→ YOUR OBJECTIVE
Starting at the line containing "1392x868 pixels. How" and ending at the line containing "(x=61, y=498)", reproduce that stretch of the material with "Switch" substituted for "Toggle" and nothing else altered.

(Dataset items)
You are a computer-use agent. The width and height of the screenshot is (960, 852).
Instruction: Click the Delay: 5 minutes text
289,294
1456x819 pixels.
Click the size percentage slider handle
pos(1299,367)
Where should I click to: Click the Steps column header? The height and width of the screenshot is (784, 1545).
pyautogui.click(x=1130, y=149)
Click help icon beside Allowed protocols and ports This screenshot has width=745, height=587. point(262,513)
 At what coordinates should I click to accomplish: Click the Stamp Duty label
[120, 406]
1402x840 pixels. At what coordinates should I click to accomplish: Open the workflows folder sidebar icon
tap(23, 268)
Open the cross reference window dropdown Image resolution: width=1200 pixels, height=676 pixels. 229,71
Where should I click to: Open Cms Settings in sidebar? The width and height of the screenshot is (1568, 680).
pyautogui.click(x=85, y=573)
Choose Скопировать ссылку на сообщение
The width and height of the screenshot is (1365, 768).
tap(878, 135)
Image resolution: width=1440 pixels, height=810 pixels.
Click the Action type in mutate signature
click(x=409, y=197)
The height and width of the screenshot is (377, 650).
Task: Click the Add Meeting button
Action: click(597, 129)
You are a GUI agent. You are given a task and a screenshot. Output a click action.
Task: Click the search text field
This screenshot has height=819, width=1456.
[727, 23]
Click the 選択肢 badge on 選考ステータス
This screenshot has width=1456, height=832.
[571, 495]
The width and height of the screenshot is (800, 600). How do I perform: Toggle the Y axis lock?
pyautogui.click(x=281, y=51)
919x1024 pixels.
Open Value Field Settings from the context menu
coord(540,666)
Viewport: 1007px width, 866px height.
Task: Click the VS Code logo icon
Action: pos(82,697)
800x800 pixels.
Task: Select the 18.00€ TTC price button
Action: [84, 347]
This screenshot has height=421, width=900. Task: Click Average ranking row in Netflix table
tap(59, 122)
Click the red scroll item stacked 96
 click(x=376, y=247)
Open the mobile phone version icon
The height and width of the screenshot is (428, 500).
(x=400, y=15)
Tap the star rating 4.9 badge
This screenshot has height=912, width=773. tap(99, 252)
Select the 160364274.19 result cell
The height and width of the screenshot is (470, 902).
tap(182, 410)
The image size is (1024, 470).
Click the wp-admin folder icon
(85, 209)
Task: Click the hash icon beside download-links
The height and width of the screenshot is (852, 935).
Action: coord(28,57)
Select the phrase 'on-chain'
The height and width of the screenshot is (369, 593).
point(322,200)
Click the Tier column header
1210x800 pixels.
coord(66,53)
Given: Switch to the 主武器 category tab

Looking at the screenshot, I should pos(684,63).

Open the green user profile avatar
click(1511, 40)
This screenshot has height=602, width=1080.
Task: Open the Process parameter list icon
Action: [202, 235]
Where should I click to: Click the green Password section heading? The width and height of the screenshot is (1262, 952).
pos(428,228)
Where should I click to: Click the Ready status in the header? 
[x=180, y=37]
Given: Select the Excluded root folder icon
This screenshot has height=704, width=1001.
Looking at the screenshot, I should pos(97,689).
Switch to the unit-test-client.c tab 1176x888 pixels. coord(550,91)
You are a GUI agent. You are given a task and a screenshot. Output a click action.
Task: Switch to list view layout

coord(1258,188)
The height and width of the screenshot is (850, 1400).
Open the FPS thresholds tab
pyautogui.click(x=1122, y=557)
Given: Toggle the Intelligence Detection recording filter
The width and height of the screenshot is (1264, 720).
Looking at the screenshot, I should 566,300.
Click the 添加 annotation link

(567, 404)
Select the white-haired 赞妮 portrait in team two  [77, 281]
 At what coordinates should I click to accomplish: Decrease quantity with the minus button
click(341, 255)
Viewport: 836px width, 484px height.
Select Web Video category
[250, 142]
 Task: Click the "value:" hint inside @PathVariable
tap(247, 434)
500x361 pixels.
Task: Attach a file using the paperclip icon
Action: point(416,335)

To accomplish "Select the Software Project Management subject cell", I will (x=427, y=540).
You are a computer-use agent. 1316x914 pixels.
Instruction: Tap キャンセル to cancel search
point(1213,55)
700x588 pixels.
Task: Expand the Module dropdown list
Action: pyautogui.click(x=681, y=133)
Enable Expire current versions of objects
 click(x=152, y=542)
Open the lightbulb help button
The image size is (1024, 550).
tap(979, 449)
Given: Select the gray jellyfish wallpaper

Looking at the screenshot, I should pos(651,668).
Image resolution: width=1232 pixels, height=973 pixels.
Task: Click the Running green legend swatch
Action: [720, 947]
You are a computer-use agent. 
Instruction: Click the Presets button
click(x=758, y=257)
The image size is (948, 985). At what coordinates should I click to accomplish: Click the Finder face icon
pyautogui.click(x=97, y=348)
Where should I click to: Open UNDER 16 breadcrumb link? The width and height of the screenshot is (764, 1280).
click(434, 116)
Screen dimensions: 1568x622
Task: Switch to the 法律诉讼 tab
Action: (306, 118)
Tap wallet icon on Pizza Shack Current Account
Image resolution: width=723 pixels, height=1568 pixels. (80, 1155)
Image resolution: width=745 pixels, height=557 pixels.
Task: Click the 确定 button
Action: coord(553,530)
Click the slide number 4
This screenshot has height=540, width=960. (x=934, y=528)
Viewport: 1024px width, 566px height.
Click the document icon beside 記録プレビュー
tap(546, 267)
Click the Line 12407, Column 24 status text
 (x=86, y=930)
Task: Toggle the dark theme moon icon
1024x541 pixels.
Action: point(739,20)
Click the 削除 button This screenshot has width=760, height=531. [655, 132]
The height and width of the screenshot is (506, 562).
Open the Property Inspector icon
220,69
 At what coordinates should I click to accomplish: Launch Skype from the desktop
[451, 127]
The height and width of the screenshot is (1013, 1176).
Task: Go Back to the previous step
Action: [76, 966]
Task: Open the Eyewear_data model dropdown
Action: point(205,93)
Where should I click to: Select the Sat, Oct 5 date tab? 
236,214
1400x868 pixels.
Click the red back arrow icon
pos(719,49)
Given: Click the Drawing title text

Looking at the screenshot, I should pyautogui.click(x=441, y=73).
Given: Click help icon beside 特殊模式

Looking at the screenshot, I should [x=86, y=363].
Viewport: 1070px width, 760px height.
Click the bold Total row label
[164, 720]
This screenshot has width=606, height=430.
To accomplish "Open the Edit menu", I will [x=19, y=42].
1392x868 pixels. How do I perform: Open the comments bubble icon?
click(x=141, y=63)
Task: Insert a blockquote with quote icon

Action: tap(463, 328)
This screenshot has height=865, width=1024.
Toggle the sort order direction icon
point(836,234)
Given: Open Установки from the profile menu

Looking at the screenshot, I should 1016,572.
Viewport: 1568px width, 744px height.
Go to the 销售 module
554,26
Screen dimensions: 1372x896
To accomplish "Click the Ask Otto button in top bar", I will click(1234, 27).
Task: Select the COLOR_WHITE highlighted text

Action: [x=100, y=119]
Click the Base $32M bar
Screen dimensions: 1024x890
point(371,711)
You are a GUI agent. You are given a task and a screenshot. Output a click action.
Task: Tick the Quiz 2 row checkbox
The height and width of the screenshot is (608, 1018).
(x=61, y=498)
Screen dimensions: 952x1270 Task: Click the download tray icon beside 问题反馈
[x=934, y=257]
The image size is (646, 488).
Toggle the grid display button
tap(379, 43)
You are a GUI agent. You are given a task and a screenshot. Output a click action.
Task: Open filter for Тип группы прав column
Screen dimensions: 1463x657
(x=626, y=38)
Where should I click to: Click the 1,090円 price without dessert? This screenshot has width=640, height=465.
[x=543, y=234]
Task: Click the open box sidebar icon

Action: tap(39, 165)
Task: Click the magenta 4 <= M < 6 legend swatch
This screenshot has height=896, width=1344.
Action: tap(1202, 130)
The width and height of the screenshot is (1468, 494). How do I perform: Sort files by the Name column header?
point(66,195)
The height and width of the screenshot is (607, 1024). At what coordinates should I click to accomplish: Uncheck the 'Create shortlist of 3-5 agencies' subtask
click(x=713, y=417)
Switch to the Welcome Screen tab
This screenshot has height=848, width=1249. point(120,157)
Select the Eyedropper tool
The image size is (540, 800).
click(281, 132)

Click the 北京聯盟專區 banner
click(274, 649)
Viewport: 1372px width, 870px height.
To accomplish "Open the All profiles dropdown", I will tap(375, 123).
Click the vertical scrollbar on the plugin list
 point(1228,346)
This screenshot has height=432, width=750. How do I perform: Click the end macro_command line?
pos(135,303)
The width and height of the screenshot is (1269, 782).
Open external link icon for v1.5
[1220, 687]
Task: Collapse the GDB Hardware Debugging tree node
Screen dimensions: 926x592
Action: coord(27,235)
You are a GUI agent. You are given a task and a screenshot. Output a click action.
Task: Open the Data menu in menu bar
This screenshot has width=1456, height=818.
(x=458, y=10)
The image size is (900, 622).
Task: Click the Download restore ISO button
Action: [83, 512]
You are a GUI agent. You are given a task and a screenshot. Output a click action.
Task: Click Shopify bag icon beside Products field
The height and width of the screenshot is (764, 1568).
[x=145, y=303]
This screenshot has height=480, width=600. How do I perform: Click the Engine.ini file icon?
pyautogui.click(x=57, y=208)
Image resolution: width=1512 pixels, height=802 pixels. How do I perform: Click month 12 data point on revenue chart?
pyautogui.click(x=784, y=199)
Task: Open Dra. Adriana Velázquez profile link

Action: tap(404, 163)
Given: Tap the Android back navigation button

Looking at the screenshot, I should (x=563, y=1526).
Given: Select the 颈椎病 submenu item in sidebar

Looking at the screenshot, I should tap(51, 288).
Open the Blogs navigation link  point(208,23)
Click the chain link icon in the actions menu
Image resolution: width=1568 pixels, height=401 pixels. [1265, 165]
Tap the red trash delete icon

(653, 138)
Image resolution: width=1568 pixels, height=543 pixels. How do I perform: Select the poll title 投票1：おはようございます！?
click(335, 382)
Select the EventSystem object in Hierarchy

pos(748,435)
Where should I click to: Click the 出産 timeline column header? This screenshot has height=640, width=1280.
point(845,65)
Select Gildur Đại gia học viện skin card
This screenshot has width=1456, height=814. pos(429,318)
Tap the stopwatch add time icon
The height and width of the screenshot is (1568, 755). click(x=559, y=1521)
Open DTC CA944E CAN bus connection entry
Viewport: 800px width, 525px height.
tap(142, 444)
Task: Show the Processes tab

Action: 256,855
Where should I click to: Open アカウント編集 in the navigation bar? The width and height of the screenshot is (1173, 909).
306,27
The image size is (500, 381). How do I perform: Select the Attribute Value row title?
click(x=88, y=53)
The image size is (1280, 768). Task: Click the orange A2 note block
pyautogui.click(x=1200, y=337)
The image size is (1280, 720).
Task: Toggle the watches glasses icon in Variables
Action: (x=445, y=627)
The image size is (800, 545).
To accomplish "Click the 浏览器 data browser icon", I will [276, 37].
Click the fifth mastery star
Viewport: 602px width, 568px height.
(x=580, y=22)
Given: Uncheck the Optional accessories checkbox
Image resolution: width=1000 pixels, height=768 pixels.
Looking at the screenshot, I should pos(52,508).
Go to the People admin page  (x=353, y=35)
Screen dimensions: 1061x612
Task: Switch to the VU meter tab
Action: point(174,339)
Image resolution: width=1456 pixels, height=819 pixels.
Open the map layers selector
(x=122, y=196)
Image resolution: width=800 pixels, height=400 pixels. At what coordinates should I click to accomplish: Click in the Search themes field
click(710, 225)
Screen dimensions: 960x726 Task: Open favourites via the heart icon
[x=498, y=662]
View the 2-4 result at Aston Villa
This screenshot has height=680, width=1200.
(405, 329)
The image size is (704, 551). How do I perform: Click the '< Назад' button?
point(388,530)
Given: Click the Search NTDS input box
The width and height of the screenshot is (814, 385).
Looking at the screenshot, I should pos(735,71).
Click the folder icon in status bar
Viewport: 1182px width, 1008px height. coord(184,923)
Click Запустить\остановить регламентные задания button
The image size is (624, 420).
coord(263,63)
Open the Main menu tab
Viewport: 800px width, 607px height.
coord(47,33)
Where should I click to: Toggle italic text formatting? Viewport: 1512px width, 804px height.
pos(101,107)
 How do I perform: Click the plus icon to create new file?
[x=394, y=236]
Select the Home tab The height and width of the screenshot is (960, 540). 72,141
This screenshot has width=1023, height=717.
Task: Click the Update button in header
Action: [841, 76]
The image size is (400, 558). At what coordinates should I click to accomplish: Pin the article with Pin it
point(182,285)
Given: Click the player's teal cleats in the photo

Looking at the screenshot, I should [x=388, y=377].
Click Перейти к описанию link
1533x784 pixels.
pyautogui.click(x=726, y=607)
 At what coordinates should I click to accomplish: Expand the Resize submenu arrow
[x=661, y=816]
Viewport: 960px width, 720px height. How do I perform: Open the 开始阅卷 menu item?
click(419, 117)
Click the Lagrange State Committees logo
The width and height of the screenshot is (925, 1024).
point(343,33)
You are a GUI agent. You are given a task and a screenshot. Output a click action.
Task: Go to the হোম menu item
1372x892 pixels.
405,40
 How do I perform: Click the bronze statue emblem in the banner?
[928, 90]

→ RESULT
1392x868 pixels. How do I perform: Open the comments bubble icon?
click(x=141, y=63)
Task: Insert a blockquote with quote icon

Action: tap(463, 328)
This screenshot has height=865, width=1024.
Switch the sort order direction icon
point(836,234)
Given: Open Установки from the profile menu

Looking at the screenshot, I should 1016,572.
Viewport: 1568px width, 744px height.
Go to the 销售 module
554,26
Screen dimensions: 1372x896
To accomplish "Click the Ask Otto button in top bar", I will click(1234, 27).
Task: Select the COLOR_WHITE highlighted text

Action: [x=100, y=119]
Click the Base $32M bar
Screen dimensions: 1024x890
point(371,711)
You are a GUI agent. You are given a task and a screenshot. Output a click action.
Task: Tick the Quiz 2 row checkbox
The height and width of the screenshot is (608, 1018).
(x=61, y=498)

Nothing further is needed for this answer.